In the excerpt on American labor policy below, condense the paragraph that begins "Institutions matter because" into a shorter version that keeps its main facts.

Document segment start

In part, this methodological argument puts me squarely within the mainstream of much of American political development (APD). In the process, however, I will both expand and challenge APD scholarship in a number of ways. When I argue that all aspects of American politics need to be understood institutionally, I encroach on controversial ground and stretch the terms “institutions,” “politics,” and “democracy” in ways that are often resisted by this discipline and the broader scholarship on American politics and political history. I proceed in this section by first discussing the influence of institutions in national labor policy development. I then turn to how we might think of two spheres of American politics that are often discussed in only limited institutional terms and sometimes seen as the antithesis of these terms: the politics of law and courts, and the politics of race and racism.
Labor Policy in American Political Development
Institutions matter because U.S. national labor policy divided labor and race into separate forums, splitting the matters politically and legally, and leading to conflict instead of intersection. This institutional division was a result of compromises made by Democratic Party leaders from Franklin Roosevelt’s New Deal to Lyndon Johnson’s Great Society to keep a racially fractured political coalition together. Because Democrats were limited in their ability to pursue civil rights reforms, labor policy developed through a “patchwork” of different agencies, each created at different historical moments with different powers that ultimately came to be in direct conflict with one another, weakening all in the process.19 By the 1960s, courts emerged as significant arbiters of the process and in a manner that suggests a prominent place for judges and courts as substantive policy makers in our understanding of the twentieth-century American state.
The claim that there was a distinctive and fragmented development of labor institutions in the twentieth century is inspired by scholarship that has examined the consequential nature and order of American state building. The core of this research has been to see how varying historical and political contexts have led the U.S. government to develop bureaucratic authority and capacity. APD scholars have principally been concerned with two dominant features of American politics: first, the weakness of the American state, and specifically the difficulties politicians and policy makers have had in developing governing organizations that could effectively regulate economic and social practices in a nation with a strongly individualistic and antigovernment ethos.20 Second, scholars have been concerned with how, over time, the development of different political institutions in specific historical moments has led these institutions and policies to coexist in tension and conflict with each other. A central theme in the state-building literature is that governing actors who respond to political conflicts must always work within existing institutional arrangements, which constrains their possibilities for action and leads to direct confrontation between the old and the new, often resulting in inefficiency and unintended policy implications.21
The first of these themes—the weakness of the state—has been a prominent consideration among APD scholars who focus on the historical development of national labor policy. One of the most distinctive features of the U.S. political economy, after all, is the lack of a vibrant labor movement compared to other industrial nations, and the absence of a powerful national labor political party that could effectively build a social democratic state. Political historians and APD scholars have addressed this concern differently, with some denying the absence, or at least distinctiveness, of labor weakness in the U.S., and others attempting to locate the specific moments when national labor policy was both possible, and why it failed.22 A number of different features of American state building have been blamed for the slow and ultimately weakened development of labor politics, with common themes including the conservativeness of American ideology and the unique power of corporate capital. Many scholars within the APD literature have focused on the confluence between a weak federal government and a simultaneously powerful legal system that aggressively constrained government efforts in the late nineteenth and early twentieth century to promote a safer and fairer workplace.23 The 1930s, in this view, was a critical moment for U.S. labor policy, as it was the time when the elected branches finally triumphed over the courts, passing national regulatory policy that gave them direct authority over various avenues of the economy. For many APD scholars, this was a fundamental breakthrough, a defining moment of American state building, not only for labor but for American democracy more broadly.

Document segment end
Data provided start

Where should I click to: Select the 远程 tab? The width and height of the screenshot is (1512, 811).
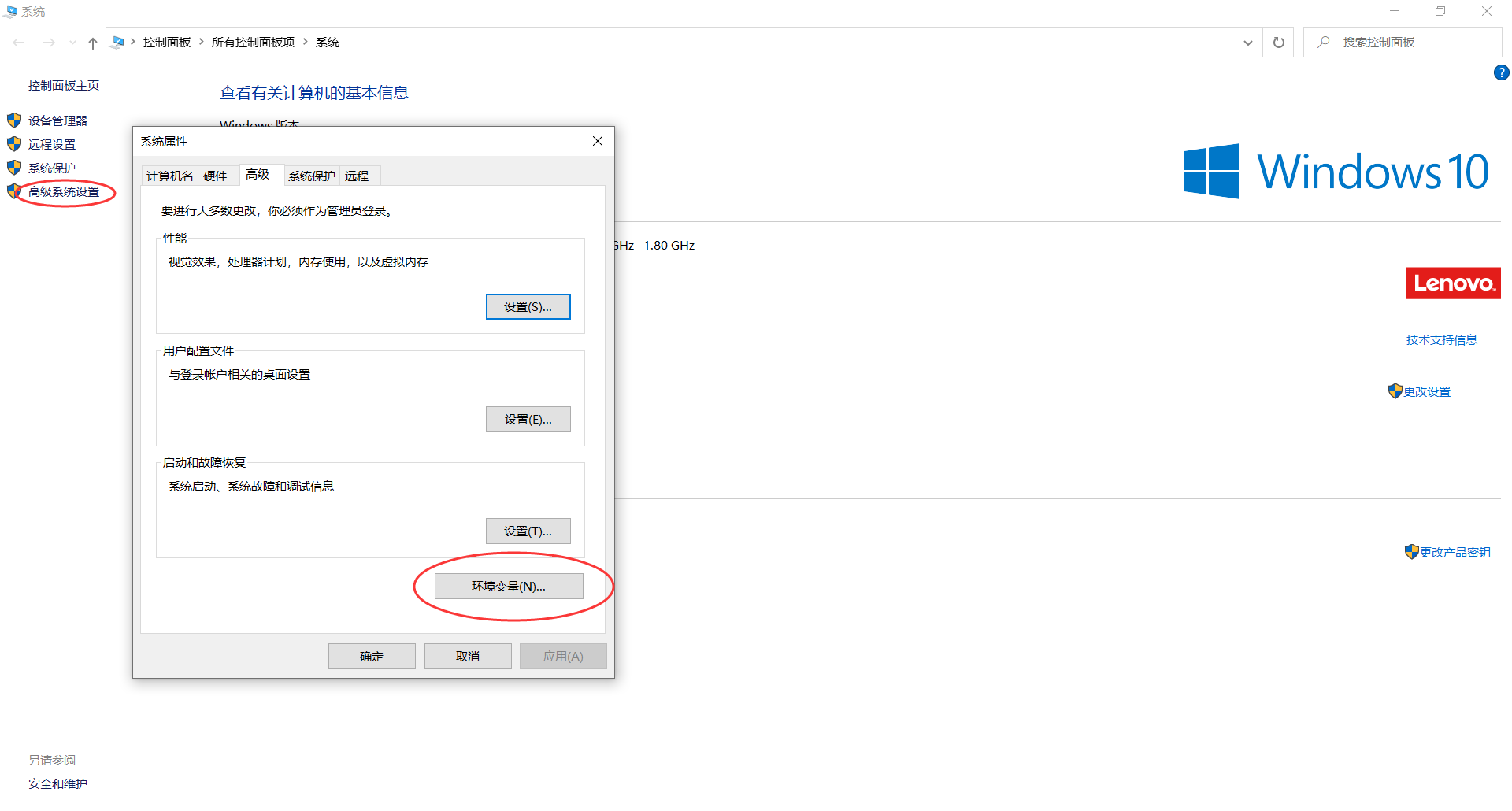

Data provided end

_Worked answer_
U.S. national labor policy placed labor and race in separate forums, dividing them politically and legally and producing conflict rather than intersection. This division grew out of compromises by Democratic Party leaders, from Roosevelt's New Deal to Johnson's Great Society, meant to hold together a racially fractured coalition. Because Democrats could pursue civil rights reforms only to a limited degree, labor policy became a "patchwork" of agencies. These agencies were created at different times with different powers, came into direct conflict, and weakened one another. By the 1960s, courts had become significant arbiters of the process, which suggests that judges acted as substantive policy makers in the twentieth-century American state.